Judgment of the Hon’ble Income Tax Appellate Tribunal, Delhi “A” Bench in the case of M/s Amira Pure Foods Pvt. Ltd. Vs. the Principal Commissioner of Income Tax, Central Gurgaon bearing ITA No. 3205/Del/2017.
Judgment of the Hon’ble Delhi High Court in the case of the Principal Commissioner of Income Tax Vs. Gabriel India Ltd. reported at [1993] 203 ITR 108 (Bombay) Judgment of the Hon’ble Income Tax Appellate Tribunal, Delhi Bench “C”, New Delhi in the case of Indian Farmers & Fertilizers Cooperative Limited Vs. the Principal Commissioner of Income Tax–11 bearing ITA No. 2487/Del/2016.
Principal Commissioner of Income Tax–01, New Delhi Vs. Brahma Centre Development Pvt. Ltd. in ITA Nos. 116/2021 and 118/2021 dated 05.07.2021.
4.6 Lastly it was submitted that in the case of Shri Amarjeet Singh Randhawa and Smt. Amandeep Kaur the reopening were made under Section 148 (of Income Tax Act, 1961) by their Assessing Officer on the basis of the same documents (photocopies of the same documents).The Tribunal vide detailed order dated 11.11.2020 had accepted the Appeal of the Assesse and held that the reopening made by the Assessing Officer was without any independent enquiry and application of mind.

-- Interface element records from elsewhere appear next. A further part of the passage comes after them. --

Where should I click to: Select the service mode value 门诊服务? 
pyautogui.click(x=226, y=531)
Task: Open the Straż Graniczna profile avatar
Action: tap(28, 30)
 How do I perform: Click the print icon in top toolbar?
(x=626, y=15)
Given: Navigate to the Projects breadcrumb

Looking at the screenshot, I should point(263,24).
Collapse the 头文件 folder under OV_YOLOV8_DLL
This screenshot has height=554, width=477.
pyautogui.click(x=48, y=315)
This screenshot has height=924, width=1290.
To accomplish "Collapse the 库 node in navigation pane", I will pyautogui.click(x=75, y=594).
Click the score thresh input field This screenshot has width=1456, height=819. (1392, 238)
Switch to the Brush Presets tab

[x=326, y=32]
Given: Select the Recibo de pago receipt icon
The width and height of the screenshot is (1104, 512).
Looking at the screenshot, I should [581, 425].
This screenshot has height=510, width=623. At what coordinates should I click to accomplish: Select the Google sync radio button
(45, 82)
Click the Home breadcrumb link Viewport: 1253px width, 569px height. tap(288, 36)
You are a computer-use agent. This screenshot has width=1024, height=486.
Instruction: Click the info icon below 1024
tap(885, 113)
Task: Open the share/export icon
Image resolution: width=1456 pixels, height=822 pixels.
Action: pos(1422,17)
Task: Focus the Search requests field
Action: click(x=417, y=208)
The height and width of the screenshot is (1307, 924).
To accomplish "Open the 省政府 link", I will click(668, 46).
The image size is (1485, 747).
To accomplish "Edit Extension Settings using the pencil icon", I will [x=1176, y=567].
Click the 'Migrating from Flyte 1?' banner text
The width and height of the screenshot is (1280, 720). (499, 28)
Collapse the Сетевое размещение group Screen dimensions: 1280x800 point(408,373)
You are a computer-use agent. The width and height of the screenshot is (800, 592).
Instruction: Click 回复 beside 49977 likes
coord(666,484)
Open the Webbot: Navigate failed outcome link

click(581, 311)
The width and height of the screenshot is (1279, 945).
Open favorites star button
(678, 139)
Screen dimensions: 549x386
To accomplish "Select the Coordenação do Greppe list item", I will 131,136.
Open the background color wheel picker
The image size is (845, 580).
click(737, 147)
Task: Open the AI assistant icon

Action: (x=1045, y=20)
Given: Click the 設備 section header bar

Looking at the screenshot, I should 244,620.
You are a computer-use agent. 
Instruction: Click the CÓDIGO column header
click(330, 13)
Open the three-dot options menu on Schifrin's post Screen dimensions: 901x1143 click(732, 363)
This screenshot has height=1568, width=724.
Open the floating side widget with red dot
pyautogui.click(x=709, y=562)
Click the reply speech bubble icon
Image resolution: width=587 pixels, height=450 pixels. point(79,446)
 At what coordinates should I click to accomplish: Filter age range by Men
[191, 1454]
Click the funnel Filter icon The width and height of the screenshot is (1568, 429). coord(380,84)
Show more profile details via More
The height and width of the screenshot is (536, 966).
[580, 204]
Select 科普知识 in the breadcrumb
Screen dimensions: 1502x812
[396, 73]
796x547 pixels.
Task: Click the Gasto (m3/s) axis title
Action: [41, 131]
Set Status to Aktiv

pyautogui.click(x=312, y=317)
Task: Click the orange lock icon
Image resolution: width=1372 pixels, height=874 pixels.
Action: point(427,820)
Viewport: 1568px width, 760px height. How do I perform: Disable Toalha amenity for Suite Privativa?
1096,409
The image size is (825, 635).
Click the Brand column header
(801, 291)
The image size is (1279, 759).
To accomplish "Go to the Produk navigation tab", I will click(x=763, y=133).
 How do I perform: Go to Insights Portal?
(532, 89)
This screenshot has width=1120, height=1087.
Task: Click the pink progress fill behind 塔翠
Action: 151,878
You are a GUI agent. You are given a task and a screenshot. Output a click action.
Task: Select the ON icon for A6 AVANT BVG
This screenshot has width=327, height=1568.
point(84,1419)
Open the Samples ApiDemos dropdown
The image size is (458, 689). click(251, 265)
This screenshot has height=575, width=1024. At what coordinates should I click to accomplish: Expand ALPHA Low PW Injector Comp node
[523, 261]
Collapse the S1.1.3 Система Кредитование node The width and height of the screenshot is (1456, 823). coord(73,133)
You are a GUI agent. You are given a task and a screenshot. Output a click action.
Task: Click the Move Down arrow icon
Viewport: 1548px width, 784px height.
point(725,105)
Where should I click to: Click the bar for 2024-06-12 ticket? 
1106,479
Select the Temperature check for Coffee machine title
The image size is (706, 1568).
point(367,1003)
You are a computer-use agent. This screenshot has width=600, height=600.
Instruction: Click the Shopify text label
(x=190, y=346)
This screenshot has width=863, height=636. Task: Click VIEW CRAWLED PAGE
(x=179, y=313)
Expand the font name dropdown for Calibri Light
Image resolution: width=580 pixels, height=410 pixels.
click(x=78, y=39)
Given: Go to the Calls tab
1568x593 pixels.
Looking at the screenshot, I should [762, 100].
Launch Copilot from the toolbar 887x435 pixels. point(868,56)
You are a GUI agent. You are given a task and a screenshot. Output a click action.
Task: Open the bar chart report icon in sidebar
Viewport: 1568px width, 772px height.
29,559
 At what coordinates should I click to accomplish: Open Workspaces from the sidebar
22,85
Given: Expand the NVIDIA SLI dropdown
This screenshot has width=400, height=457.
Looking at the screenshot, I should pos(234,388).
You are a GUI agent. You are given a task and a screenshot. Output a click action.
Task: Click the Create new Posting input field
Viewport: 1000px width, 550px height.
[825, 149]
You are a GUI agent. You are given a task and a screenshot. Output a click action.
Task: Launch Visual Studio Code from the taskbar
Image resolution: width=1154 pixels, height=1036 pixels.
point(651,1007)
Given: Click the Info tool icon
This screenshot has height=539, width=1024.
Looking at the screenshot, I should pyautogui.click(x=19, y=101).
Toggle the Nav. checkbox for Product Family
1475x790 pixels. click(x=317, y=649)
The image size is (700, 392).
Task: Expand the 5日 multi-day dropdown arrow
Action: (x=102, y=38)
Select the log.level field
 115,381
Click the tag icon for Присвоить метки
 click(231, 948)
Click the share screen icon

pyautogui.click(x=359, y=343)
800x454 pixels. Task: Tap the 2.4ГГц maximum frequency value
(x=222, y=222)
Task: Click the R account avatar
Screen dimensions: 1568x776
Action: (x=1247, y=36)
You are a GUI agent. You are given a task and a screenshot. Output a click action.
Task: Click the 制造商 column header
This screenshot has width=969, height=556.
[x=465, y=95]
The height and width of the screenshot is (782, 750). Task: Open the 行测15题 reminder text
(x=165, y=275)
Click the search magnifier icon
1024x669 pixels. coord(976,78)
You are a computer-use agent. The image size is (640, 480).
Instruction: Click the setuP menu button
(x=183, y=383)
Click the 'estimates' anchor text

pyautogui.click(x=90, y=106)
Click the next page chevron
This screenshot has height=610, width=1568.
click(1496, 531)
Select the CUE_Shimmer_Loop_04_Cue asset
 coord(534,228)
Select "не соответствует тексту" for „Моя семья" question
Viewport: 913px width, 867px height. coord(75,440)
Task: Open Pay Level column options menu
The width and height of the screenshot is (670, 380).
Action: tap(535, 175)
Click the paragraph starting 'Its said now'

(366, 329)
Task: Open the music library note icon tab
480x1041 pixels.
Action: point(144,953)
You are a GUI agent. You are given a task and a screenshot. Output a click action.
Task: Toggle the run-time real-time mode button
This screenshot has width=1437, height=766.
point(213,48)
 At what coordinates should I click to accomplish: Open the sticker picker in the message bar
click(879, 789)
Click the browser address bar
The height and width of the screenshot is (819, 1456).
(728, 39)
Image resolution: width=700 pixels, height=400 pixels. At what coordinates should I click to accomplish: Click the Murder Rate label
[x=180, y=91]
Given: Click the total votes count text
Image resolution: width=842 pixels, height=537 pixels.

On the basis of the above, it was submitted that once the additions in the hand of Shri Amarjeet Singh Randhawa were found to be unsustainable and reopening was quashed, therefore the present order of 263 is also liable to be quashed.
5. Submission of DR:
5.1 The Ld. DR for the Revenue relied upon the order passed by the PCIT and had submitted that inadequate enquiry were made by the Assessing Officer and therefore the order passed by PCIT was correct as the order passed by the Assessing Officer was erroneous and prejudicial to the interest of Revenue.
6. Finding:
6.1 We have heard the rival contentions of the parties and perused the material available on record. The basis of invocation of Section 243 (of Income Tax Act, 1961) was mentioned by the PCIT in paragraph 4 of the Show Cause Notice dated 14.02.2017. From the reading of paragraph 4, it appears that PCIT of the opinion that the Assessing Officer despite having the possession of (1) Agreement to Sell for Rs.11,25,00,000/- and Minutes of the Board Meeting of Great Value Infra Promoters Private Limited and not made the additions in the hands of the Assesse.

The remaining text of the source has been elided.